- _Exercise directions_: From the entries, copy every line that carries the string "agent".

- _Information given_:
┏━━

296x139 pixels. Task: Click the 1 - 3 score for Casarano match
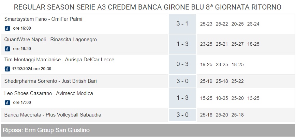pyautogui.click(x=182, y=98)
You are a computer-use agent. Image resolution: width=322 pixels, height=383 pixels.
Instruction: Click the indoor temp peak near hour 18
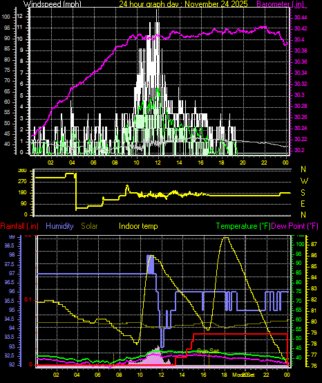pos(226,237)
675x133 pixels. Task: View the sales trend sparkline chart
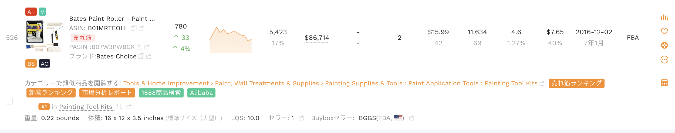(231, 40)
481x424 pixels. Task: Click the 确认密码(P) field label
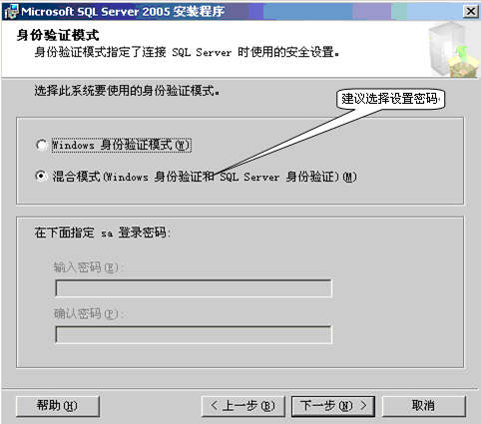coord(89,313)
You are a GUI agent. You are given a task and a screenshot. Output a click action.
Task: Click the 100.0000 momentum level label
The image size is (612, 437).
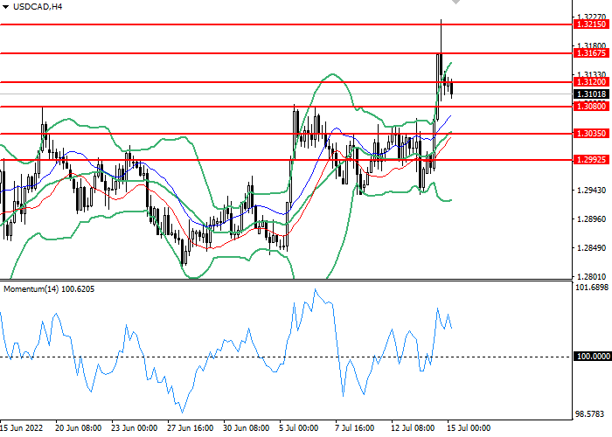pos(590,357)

┗━━
┏━━

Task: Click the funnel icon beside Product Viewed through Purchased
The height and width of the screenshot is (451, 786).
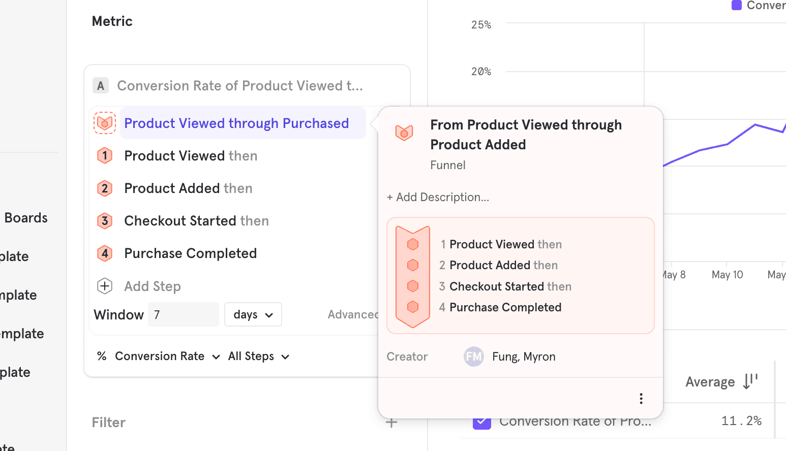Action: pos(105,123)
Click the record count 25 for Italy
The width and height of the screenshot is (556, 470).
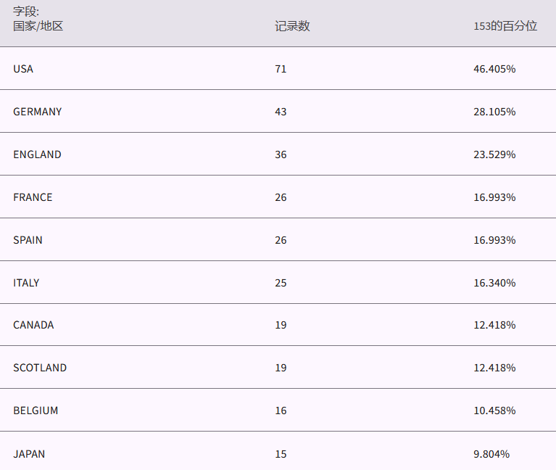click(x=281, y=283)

┗━━
┏━━

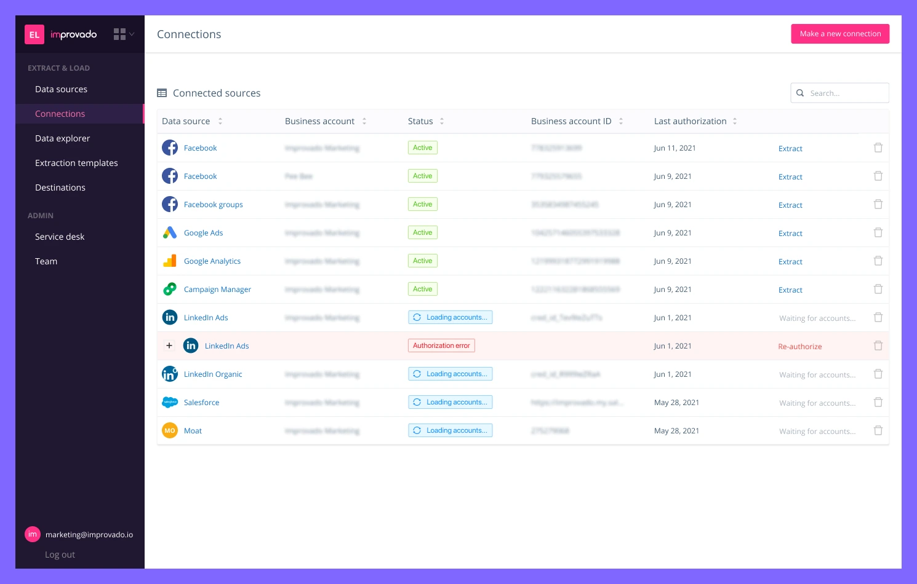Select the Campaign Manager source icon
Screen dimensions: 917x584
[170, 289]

┗━━

- _Exercise solution_:
You are a computer-use agent. Image resolution: width=322 pixels, height=383 pixels.
You are a GUI agent. You are given a task and a screenshot. Output a click action.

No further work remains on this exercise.